**Instruction 1**:
In the text on De Bruijn sequences below, rewrite the paragraph that begins "A shift rule for the prefer-max De Bruijn sequence" as a short bulleted list that keeps its main facts.
**Instruction 2**:
List every keyword given in the text on De Bruijn sequences below.
**Instruction 3**:
Take up the text on De Bruijn sequences below and continue it from the point where it stops.

A shift rule for the prefer-max De Bruijn sequence is formulated, for all sequence orders, and over any finite alphabet. An efficient algorithm for this shift rule is presented, which has linear (in the sequence order) time and memory complexity.

keywords:

De Bruijn sequence , Ford sequence , prefer-max sequence , shift rule

MSC:

[2010] 94A55 , 05C45 , 05C38

††journal: Discrete Mathematics

\addtokomafont

labelinglabel

1 Introduction

A $k$ -ary De Bruijn sequence of order $n$ (denoted $(n,k)$ -DB), is a word $\left\langle{\nu_{i}}\right\rangle_{i=0}^{k^{n}-1}\triangleq\nu_{0}\nu_{1}\dots\nu_{k^{n}-1}$ over the alphabet $[k]\triangleq\left\{{0,1,\dots,k-1}\right\}$ , i.e., $\nu_{i}\in[k]$ for all $i\in{\mathbb{Z}}_{k^{n}}$ , such that all $n$ -subwords $\nu_{i}\nu_{i+1}\dots\nu_{i+n-1}$ are distinct (note that $i\in{\mathbb{Z}}_{k^{n}}$ means that indices are taken modulo $k^{n}$ ). Of the many $(n,k)$ -DB sequences that exist, a particular sequence stands out, featuring in many past works. Consider first the binary case, $k=2$ , start the sequence with $0^{n}$ , and add bit by bit, always preferring to append a $1$ , unless it creates an $n$ -word that has already been seen previously. After obtaining a sequence of length $2^{n}$ , move the $0^{n}$ prefix to the end of the sequence. The result is an $(n,2)$ -DB sequence dubbed the prefer-one sequence or Ford sequence [10, 6]. By complementing all the bits, we obtain the prefer-min $(n,2)$ -DB sequence. In the non-binary case, we can replace the prefer-one rule by a prefer-max (assuming a lexicographical order of the alphabet), resulting in the lexicographically largest $(n,k)$ -DB sequence, and symmetrically (by complementation), a prefer-min $(n,k)$ -DB sequence which is the lexicographically smallest $(n,k)$ -DB sequence.

**Given information**:
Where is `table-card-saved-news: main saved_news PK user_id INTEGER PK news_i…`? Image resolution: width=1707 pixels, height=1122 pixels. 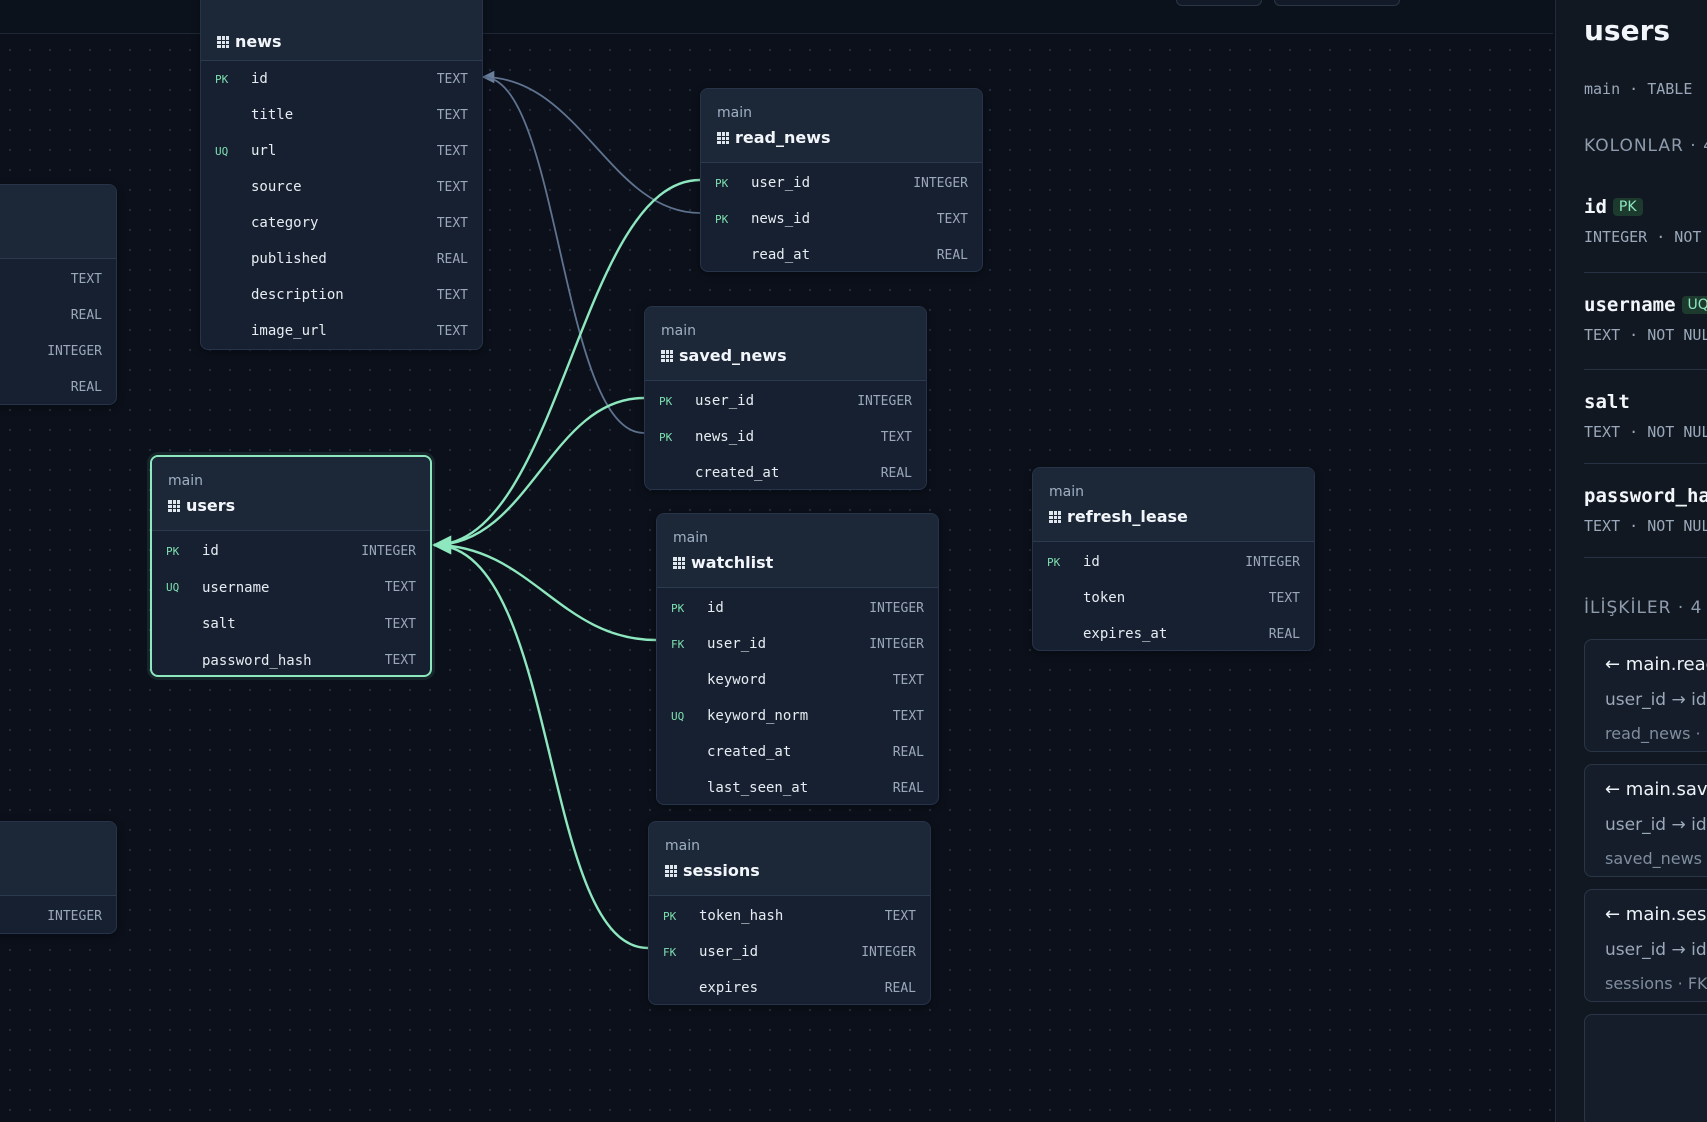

**Expected output 1**:
- A shift rule for the prefer-max De Bruijn sequence is formulated.
- It holds for all sequence orders and over any finite alphabet.
- An efficient algorithm for this shift rule is presented.
- The algorithm's time and memory complexity are linear in the sequence order.

**Expected output 2**:
- De Bruijn sequence
- Ford sequence
- prefer-max sequence
- shift rule

**Expected output 3**:
The greedy bit-by-bit algorithm of [10] is certainly an inefficient way of generating the prefer-max sequence, running in $\Theta(nk^{n})$ time (integer operations), and requiring $\Theta(k^{n})$ memory. Several suggestions have been made since to improve the efficiency of the sequence construction. Fredricksen and Kessler [8], and Fredricksen and Maiorana [9] showed that the prefer-max sequence is in fact a concatenation of certain (Lyndon) words. While seemingly an inefficient way to generate the prefer-max sequence, a later careful analysis [11] has shown that this decomposition allows us to generate the sequence of length $k^{n}$ in $O(k^{n})$ time.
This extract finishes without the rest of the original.